Show that every open cover of the unit sphere $|x|=1$ in $\mathbb R^N$ also covers an annulus $1-\delta\leq|x|\leq1+\delta$ 
Show that, if $S(0,1) \subset \bigcup\limits_{\lambda\in L}A_{\lambda}$ for an open cover $(A_{\lambda})_{\lambda\in L}$, there is $\delta>0$ so that $\bigcup\limits_{\lambda\in L}A_{\lambda}$ covers $K = \{ x \in \mathbb{R}^N \,|\, (1-\delta)^2 \leq |x|^2 \leq (1 + \delta)^2\}$.

So I took $\delta$ in the following way.
$\exists\epsilon>0$, such as $B(a,\epsilon)\subset \cup_{\lambda\in L}A_{\lambda}$, then $\delta = \inf\{\epsilon_a \,|\, B(a,\epsilon_a)\subset \bigcup_{\lambda\in L}A_{\lambda}, a\in S(0,1)\}$
Then I know that I must show $x\in K \Rightarrow x\in \cup_{\lambda\in L}A_{\lambda}$ 
but I'm stuck. Any help?
 A: My hint for what you are struggling with goes as follows: let $d(\cdot)$ be the standard Euclidean metric, i.e. $d(\alpha,\beta)=|\alpha-\beta|$.  Then, by the triangle inequality, $d(x,0)\leq d(x,a)+d(a,0)=d(x,a)+1$, and by the reverse triangle inequality, $d(x,a)\geq|d(a,0)-d(x,a)|=|1-d(x,a)|$.  
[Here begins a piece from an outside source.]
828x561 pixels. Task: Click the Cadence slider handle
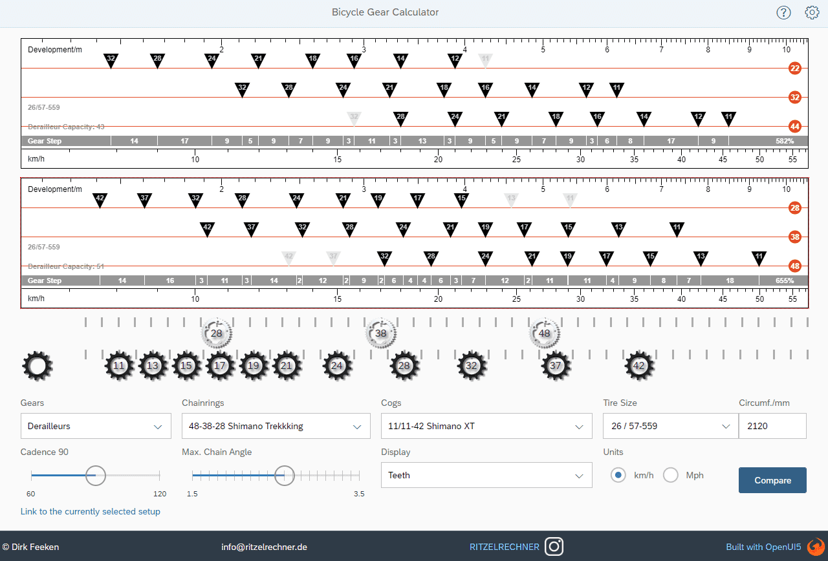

But there is a bigger problem with your partial solution: your choice of $\delta$.  How do you know that your $\delta>0$?   You may want to note that $S^{n-1}$ is compact.  
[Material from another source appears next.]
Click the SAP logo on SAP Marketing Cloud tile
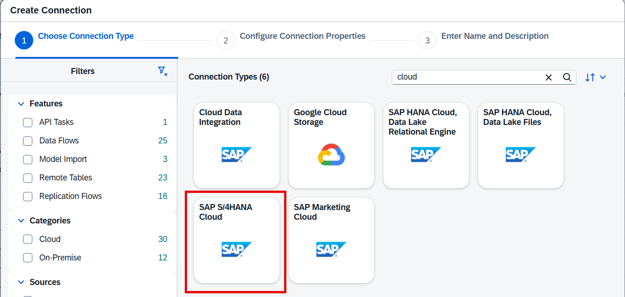 (331, 249)
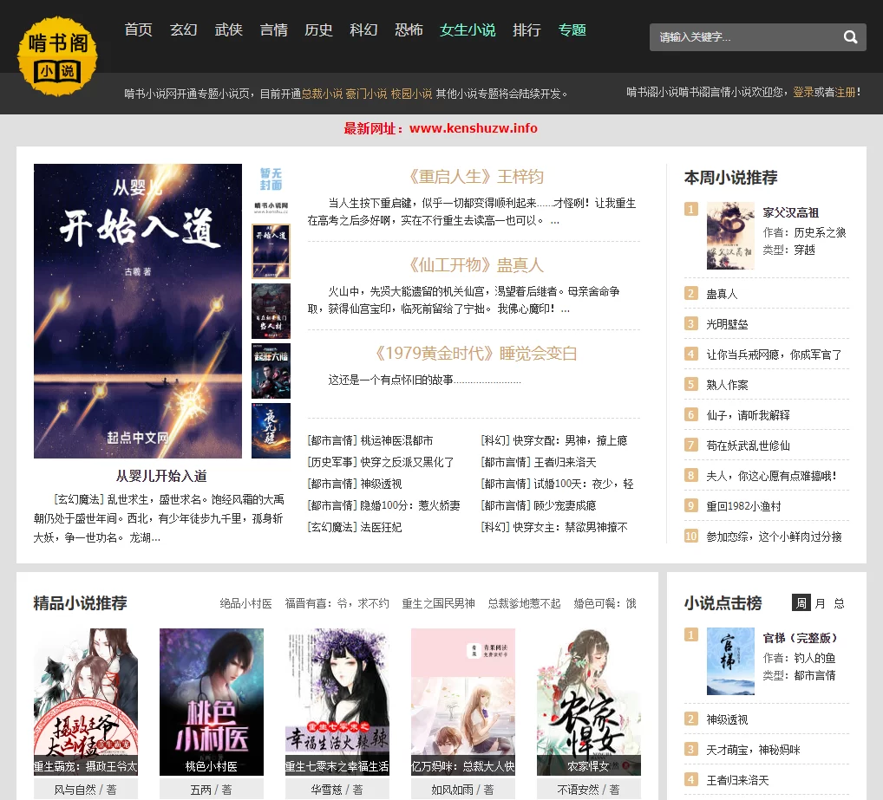Select the 周 ranking tab
The height and width of the screenshot is (800, 883).
[x=801, y=603]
A: It is essential that the unit sphere $S\subset{\mathbb R}^N$ is compact. Define a function
$f:\>S\to{\mathbb R}_{>0}$ by
$$f(x):=\sup\bigl\{\delta>0\bigm|\exists \lambda\in L: \ B_\delta(x)\subset A_\lambda\bigr\}\qquad(x\in S)\ .$$
Claim: This $f$ is continuous.
Proof. Consider a point $x\in S$ and assume $B_\delta(x)\subset A_\lambda$. If $x'$ is a nearby point on $S$ then the triangle inequality implies
$$B_{\delta-|x'-x|}(x')\subset B_\delta(x)\subset A_\lambda\ .$$
Since we can find such an $A_\lambda$ for all $\delta<f(x)$ this implies that $f(x')\geq f(x)-|x'-x|$. This shows that $f$ is even Lipschitz continuous.$\qquad\square$
Since $S$ is compact the function $f$ assumes a positive minimum $\mu$ on $S$. Putting $\delta:={\mu\over2}$ ensures the  claim in the question.